*TASK BRIEF:*
Copy out the items word for word, starting with the line that contains "Switch to the Repo Info tab" and continuing through the last line of the items, both ends included.

*RECORD LIST:*

┄┄┄┄┄┄

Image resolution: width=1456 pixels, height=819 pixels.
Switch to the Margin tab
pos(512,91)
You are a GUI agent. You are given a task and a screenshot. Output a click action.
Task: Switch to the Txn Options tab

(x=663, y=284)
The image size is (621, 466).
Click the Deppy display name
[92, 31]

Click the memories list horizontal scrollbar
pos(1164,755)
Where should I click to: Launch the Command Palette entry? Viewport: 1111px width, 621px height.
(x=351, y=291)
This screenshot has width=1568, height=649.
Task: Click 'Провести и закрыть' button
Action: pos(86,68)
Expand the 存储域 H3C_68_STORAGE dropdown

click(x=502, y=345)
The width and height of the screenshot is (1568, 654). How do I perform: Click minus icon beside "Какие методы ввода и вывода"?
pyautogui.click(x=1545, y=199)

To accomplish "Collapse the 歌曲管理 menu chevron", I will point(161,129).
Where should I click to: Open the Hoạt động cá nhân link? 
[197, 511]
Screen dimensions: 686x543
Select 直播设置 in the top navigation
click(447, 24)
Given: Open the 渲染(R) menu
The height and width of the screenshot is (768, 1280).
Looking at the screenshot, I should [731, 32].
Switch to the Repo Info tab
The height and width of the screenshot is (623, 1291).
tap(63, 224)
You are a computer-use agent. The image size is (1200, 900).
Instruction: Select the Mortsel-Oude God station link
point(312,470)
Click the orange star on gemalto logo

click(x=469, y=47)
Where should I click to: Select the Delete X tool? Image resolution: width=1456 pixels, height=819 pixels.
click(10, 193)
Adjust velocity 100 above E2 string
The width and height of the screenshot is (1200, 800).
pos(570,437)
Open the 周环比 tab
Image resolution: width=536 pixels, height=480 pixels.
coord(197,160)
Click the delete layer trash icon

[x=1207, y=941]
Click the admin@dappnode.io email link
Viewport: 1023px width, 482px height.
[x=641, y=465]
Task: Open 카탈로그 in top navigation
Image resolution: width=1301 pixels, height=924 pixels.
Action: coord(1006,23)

┄┄┄┄┄┄

*SOLVED PROBLEM:*
Switch to the Repo Info tab
The height and width of the screenshot is (623, 1291).
tap(63, 224)
You are a computer-use agent. The image size is (1200, 900).
Instruction: Select the Mortsel-Oude God station link
point(312,470)
Click the orange star on gemalto logo

click(x=469, y=47)
Where should I click to: Select the Delete X tool? Image resolution: width=1456 pixels, height=819 pixels.
click(10, 193)
Adjust velocity 100 above E2 string
The width and height of the screenshot is (1200, 800).
pos(570,437)
Open the 周环比 tab
Image resolution: width=536 pixels, height=480 pixels.
coord(197,160)
Click the delete layer trash icon

[x=1207, y=941]
Click the admin@dappnode.io email link
Viewport: 1023px width, 482px height.
[x=641, y=465]
Task: Open 카탈로그 in top navigation
Image resolution: width=1301 pixels, height=924 pixels.
Action: coord(1006,23)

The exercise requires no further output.